Problem: The correlation of anti-sperm antibodies (ASA) with some instances of unexplained infertility implicates a role for these antibodies in blocking fertilization. Improved diagnosis and treatment of immunologic infertility, as well as a more complete understanding of the mechanism behind this phenomenon, are dependent on the identification and characterization of relevant sperm antigens.
Method of study: In this article, we review literature on methods employed to identify sperm antigens using anti-sperm polyclonal and monoclonal antibodies from infertile patients and vasectomized men. Particular focus is given to approaches using human and mouse monoclonal antibodies to define the SAGA-1 human sperm antigen.

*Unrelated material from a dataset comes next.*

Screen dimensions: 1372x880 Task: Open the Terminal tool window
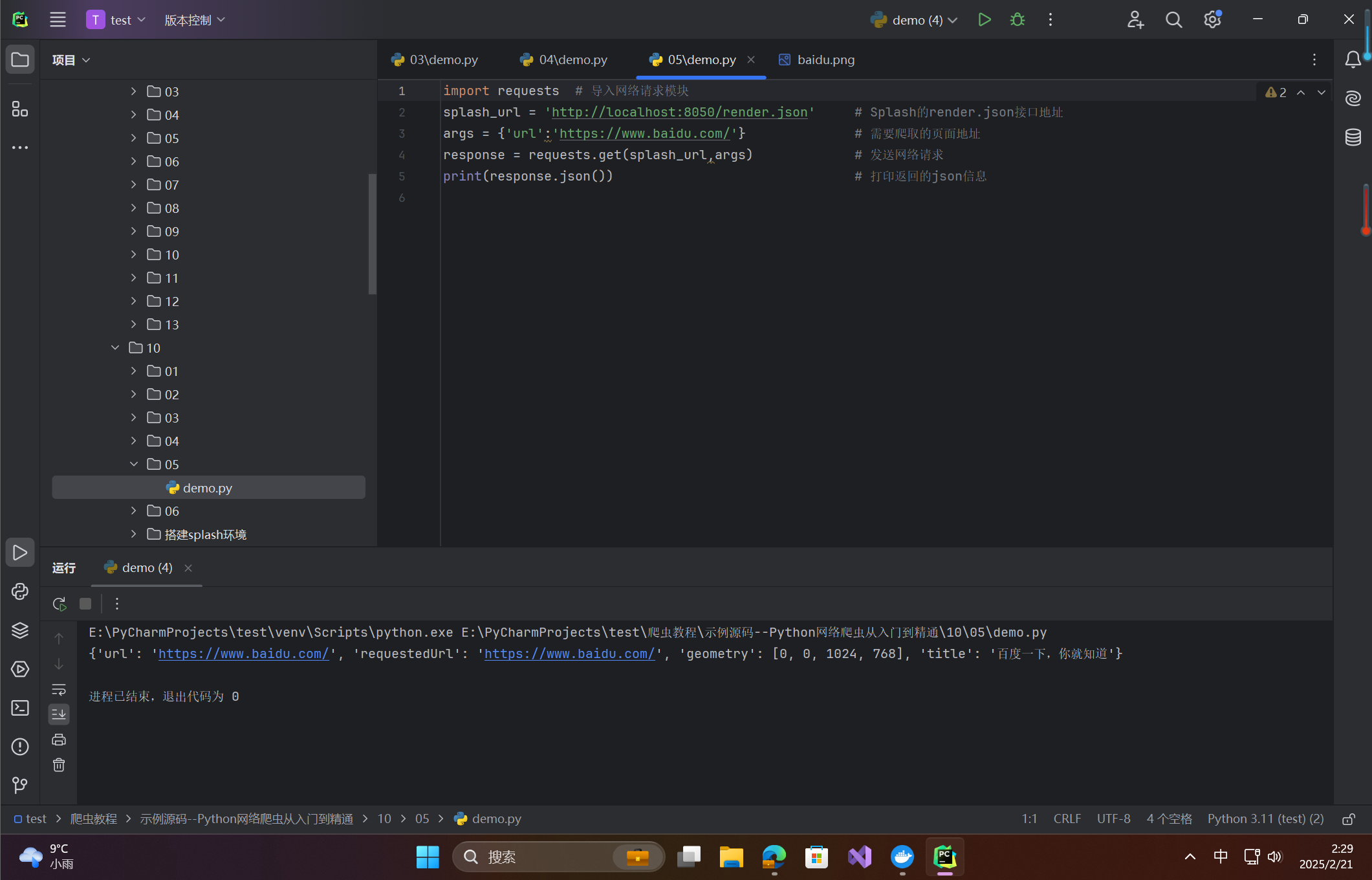pyautogui.click(x=20, y=708)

Results: ASA present in sera and genital tract secretions from infertile patients and vasectomized men have been employed in a variety of methods to identify sperm antigens. In an alternate approach, a monoclonal antibody (mAb), H6-3C4, was immortalized from the lymphocytes of an infertile woman who exhibited sperm-immobilizing titers. Subsequently, the sperm-agglutinating, murine S19 mAb was shown to react with the H6-3C4 cognate antigen. The H6-3C4 S19 cognate antigen, designated Sperm Agglutination Antigen-1 (SAGA-1), was characterized as a polymorphic, highly acidic, GPI-anchored glycoprotein on the surface of human spermatozoa. Purification with the S19 mAb followed by microsequencing demonstrated that the SAGA-1 core peptide is identical to CD52, a glycoprotein on the surface of human lymphocytes. Immunoblot analysis demonstrated that these two glycoproteins differed in carbohydrate composition. Thus, sperm SAGA-1 and lymphocyte CD52 represent glycoforms, glycoproteins with the same core peptide but with different carbohydrate structures.
Conclusions: Autoimmunity to the SAGA-1 and/or CD52 glycoforms may lead to infertility. Structural and immunologic differences between these glycoproteins may be important factors in the etiology of immunologic infertility and other autoimmune disorders.